___ Texte fourni ___
Imprésence 2 : le portable comme promesse d’imprésence

Philosophie magazineconsacre ce mois-ci un dossier au téléphone portable, autour d’une question inquiète : cet objet vous veut-il du bien ?

Les réponses des philosophes consultés s’étagent entre l’évidence d’un gain et l’inévidence d’une perte, comme si l’on voyait toujours mieux ce qu’il nous apporte que ce qu’il nous prend.

Déjà, ce qu’il est pose problème : est-il cet « objet absolu » dont parle Ferraris, qui résumerait toutes les machines, ou cet « animal totem » qu’évoque Lacroix ? une même fascination pourrait-elle être à la fois ultramoderne et archaïque ?

Ce que l’on en fait n’est pas plus clair : représente-t-il un « bavardage inutile (Dastur) « des quantité impressionnantes d’heures perdues pour mon plus grand plaisir » (Perry), ou bien une sorte de sécularisation de la prière des hommes entre eux, après la mort de Dieu (Nancy) ?

A partir de cet état des lieux suggestif, deux questions, au demeurant fort liées, nous semblent à creuser désormais: celle des degrés de présence et celle du temps.

Pourquoi ne pas partir du plus simple et du plus certain: quoique nous en fassions, le portable nous prend du temps. Et comme un portable n’est jamais éteint, il est cet objet défini par ce projet étrange, et paradoxalement consenti, de nous prendre tout notre temps. Mais si la totalité de notre temps est notre existence elle-même, quel gain pourrait-il compenser une telle perte, ou une telle mise ?
___ Données extraites ___
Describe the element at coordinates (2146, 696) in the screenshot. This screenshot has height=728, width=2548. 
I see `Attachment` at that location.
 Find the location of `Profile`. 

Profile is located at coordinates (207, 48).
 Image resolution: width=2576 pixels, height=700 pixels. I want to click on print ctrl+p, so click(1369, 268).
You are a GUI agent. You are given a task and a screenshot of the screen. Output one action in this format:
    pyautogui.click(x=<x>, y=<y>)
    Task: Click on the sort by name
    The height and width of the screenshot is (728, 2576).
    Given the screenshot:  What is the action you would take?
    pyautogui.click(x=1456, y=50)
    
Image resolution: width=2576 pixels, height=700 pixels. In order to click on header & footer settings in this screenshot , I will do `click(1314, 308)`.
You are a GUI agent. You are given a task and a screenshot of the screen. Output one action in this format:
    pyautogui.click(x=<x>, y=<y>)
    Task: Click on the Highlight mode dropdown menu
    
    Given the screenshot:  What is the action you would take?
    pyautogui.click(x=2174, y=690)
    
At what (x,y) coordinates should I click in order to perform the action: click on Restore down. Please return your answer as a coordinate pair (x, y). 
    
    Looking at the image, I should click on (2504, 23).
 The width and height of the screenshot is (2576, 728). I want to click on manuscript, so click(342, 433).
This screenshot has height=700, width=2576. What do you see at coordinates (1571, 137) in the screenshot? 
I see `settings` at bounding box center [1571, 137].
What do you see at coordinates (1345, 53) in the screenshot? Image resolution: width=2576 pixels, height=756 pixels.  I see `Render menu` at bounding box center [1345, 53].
___
§ **Vos tâches**:
(1) Dites si chacune des affirmations suivantes concorde avec le texte sur le portable, en répondant par oui ou par non et en citant à l'identique les mots du texte qui tranchent. (a) Le dossier de Philosophie magazine porte sur le téléphone portable. (b) D'après le texte, on voit mieux ce que le portable nous prend que ce qu'il nous apporte. (c) Le texte affirme qu'un portable est parfois éteint.
(2) Reprenez le texte sur le portable juste après sa dernière phrase et prolongez-le dans le même ton.

§ **Réponses fournies**:
(1)
(a) Oui : « consacre ce mois-ci un dossier au téléphone portable ».
(b) Non : « comme si l’on voyait toujours mieux ce qu’il nous apporte que ce qu’il nous prend ».
(c) Non : « comme un portable n’est jamais éteint ».

(2)
Quel est donc ce « plus grand plaisir » dont parle Perry ? Contre quoi exactement acceptons-nous d’échanger la possibilité d’une quasi-présence partout au prix constant d’une imprésence, où que nous allions ? Quelle est cette réalité qui nous fait accepter de consacrer tout notre temps à ne jamais plus être totalement là où nous sommes ?

Qu’importe, au fond, que je n’ai point de place ? Je ne suis pas qu’ici, puisque je sens, dans ma poche, tout contre mon corps, tous les ailleurs.

Le fait est là, massif : nous sommes tous prêts à donner tout notre temps pour être absents, ou du moins pour pouvoir entretenir toujours, par rapport à ce qui se présente, cette délicieuse et fallacieuse distance que je nomme imprésence.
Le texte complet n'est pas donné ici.